**Task to carry out**.
From the material that follows, please give the number of lines containing the string "Cari", and that number alone.

**Provided entries**.
=== Section Start ===
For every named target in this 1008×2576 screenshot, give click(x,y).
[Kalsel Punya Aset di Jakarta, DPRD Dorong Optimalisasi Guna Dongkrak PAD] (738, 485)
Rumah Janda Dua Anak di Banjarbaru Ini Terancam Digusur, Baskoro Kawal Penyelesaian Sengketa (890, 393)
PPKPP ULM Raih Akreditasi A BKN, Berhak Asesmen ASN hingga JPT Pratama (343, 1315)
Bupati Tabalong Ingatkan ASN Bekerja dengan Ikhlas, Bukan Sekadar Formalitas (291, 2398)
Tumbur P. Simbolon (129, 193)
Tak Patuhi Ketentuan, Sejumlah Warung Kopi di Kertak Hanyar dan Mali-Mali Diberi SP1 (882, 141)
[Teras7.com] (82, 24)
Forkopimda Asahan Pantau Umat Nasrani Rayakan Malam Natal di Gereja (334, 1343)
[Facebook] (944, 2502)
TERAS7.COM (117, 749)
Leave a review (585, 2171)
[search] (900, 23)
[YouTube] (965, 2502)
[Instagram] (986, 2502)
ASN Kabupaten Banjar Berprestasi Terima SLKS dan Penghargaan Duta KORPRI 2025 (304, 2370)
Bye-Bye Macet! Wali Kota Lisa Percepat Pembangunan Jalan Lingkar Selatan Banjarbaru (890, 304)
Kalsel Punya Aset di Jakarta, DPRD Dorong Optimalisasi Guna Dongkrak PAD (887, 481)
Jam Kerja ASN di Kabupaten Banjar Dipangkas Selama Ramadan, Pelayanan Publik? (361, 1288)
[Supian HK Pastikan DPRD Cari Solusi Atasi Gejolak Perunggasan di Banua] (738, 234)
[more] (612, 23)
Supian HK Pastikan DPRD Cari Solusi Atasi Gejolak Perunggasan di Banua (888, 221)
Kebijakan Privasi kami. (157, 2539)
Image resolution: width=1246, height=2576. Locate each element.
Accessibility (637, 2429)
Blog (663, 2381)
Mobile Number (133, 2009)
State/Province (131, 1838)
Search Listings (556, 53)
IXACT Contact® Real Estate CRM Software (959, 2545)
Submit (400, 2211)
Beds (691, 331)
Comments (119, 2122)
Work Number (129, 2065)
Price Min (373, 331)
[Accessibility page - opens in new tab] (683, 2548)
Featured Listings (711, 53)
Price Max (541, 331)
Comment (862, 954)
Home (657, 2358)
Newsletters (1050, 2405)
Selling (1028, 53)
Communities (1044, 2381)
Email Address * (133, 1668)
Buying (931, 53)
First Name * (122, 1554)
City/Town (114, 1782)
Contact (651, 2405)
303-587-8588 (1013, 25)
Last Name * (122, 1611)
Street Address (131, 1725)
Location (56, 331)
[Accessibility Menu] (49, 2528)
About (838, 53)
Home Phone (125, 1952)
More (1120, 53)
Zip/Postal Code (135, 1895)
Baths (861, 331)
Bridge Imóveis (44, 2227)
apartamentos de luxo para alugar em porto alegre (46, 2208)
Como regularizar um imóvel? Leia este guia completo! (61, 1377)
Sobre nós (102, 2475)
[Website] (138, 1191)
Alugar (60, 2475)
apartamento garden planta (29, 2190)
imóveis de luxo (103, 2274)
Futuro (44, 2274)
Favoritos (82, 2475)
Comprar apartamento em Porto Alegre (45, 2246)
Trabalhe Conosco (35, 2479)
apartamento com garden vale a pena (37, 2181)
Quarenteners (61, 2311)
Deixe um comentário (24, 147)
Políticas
=== Section End ===
**Written answer**.
2